SOP sees RM1.16 bln revenue in FY11, strong performance on buoyant CPO prices
by Ronnie Teo, email@example.com. Posted on June 26, 2012, Tuesday
KUCHING: Buoyant crude palm oil (CPO) prices provided strong support for Sarawak Oil Palms Bhd (SOP) for the financial year 2011 (FY11), registering a revenue of RM1.16 billion – a 60.2 per cent increase from the previous year’s RM728.1 million.
The group also recorded a profit before tax of RM361.9 million for FY11, an increase of 62.9 per cent from RM222.1 million in 2010.
According to SOP group executive chairman, Tan Sri Datuk Ling Chiong Ho in a statement released in line with its Annual General Meeting (AGM) in Miri yesterday, the strong performance was attributed to strong palm oil prices and higher FFB production throughout the group.
“The average price achieved for crude palm oil was RM3,232 per metric tonne (mt) and RM2,177 per mt for palm kernel,” he said. “Meanwhile, earnings per share of the group improved from 35.3sen to 55.9sen in 2011.”
During its AGM, SOP’s proposal for a first and final dividend of five per cent less tax at 25 per cent per ordinary share – amounting to an estimated RM16.29 million for FY11 – was approved and would be paid by July 23, 2012.
“The group’s fresh fruit bunch (FFB) production continued to increase from 673,260mt in 2010 to 839,785mt in 2011. This is a growth of 24.7 per cent. This increase is due to the increase of mature areas coupled with more young palms coming into prime production area.”
Ling added that SOP’s FFB yield per hectare increased marginally by 2.52 per cent to 20.37mt as a result of the dilution effect from its newly-matured areas.
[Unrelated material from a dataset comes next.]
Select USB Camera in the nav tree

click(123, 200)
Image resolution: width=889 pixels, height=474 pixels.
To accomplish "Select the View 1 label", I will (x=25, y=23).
Meanwhile, the group’s oil extraction rate (OER) decreased marginally from 21.23 per cent to 20.90 per cent. The executive chairman highlighted that this was the area which the management would continue to strive to improve this year.
In 2011, the group planted an additional 3,919 hectares of oil palms, thus further increasing the total area planted to 62,755 hectares out of a total land bank of 72,653 hectares.
“With 30.94 per cent of the planted area still immature, the FFB production is expected to increase over the next few years upon maturity of new planting areas,” he predicted.
Ling went on to reveal that the group’s fifth palm oil mill with a 60mt per hour capacity in Kemena, Bintulu is expected to be commissioned and be operational by next month.
In addition, the group’s sixth palm oil mill of 90 mt per hour at Baram, Miri is expected to be operational by the second half of 2013.
The group’s palm oil refinery and fractionation plant and kernel crushing plant are expected to be commissioned and operational by this month.
Going forward, Ling forewarned that like many other plantation companies, the group would be facing substantial increase in operating costs, particularly on the increase in salary and wages and a general increase in cost of operations.
“The present high export duty in Indonesia has caused heavy discounts on the prices of Malaysian refined palm products and thus squeezes on refining margin,” he said.
“Barring any unforeseen circumstances, the group is expected to achieve a reasonable profit in line with other plantation companies assuming palm oil prices remain at current levels,” he concluded.